--- START ---

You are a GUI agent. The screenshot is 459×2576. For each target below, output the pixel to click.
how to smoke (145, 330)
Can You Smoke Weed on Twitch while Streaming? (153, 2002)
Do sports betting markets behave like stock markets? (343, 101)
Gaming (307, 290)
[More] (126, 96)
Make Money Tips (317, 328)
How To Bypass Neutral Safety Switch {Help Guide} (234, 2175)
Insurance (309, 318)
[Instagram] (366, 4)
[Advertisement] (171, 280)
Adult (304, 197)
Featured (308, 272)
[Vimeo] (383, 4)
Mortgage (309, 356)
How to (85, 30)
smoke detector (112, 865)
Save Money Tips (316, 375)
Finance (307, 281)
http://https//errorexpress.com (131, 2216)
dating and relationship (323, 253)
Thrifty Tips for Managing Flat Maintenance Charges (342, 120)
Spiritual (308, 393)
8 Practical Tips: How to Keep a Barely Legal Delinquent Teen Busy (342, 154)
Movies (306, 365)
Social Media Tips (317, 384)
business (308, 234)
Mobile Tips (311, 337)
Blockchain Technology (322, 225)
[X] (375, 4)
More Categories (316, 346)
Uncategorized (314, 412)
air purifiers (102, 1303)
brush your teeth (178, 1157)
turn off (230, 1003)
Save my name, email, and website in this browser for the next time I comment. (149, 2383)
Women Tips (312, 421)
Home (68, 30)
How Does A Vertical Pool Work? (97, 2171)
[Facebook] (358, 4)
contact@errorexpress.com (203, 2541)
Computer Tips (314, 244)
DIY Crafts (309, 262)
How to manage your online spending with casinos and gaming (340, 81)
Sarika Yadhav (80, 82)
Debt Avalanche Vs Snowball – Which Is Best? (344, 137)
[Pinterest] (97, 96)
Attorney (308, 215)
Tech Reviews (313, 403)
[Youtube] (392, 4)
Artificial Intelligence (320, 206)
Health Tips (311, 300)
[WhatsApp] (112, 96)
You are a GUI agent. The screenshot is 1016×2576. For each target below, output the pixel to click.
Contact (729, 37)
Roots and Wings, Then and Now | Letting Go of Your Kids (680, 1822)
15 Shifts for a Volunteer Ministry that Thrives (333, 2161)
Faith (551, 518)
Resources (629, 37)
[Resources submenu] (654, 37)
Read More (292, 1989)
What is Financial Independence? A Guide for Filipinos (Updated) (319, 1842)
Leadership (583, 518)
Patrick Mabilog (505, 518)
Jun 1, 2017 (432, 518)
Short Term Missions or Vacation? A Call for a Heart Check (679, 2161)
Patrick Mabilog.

--- END ---

Task brief: Where the line holding "smoke detector (112, 865)" appears in the listing above, start reproducing exactly, and end with the line holding "DIY Crafts (309, 262)".

Solution below:
smoke detector (112, 865)
Save Money Tips (316, 375)
Finance (307, 281)
http://https//errorexpress.com (131, 2216)
dating and relationship (323, 253)
Thrifty Tips for Managing Flat Maintenance Charges (342, 120)
Spiritual (308, 393)
8 Practical Tips: How to Keep a Barely Legal Delinquent Teen Busy (342, 154)
Movies (306, 365)
Social Media Tips (317, 384)
business (308, 234)
Mobile Tips (311, 337)
Blockchain Technology (322, 225)
[X] (375, 4)
More Categories (316, 346)
Uncategorized (314, 412)
air purifiers (102, 1303)
brush your teeth (178, 1157)
turn off (230, 1003)
Save my name, email, and website in this browser for the next time I comment. (149, 2383)
Women Tips (312, 421)
Home (68, 30)
How Does A Vertical Pool Work? (97, 2171)
[Facebook] (358, 4)
contact@errorexpress.com (203, 2541)
Computer Tips (314, 244)
DIY Crafts (309, 262)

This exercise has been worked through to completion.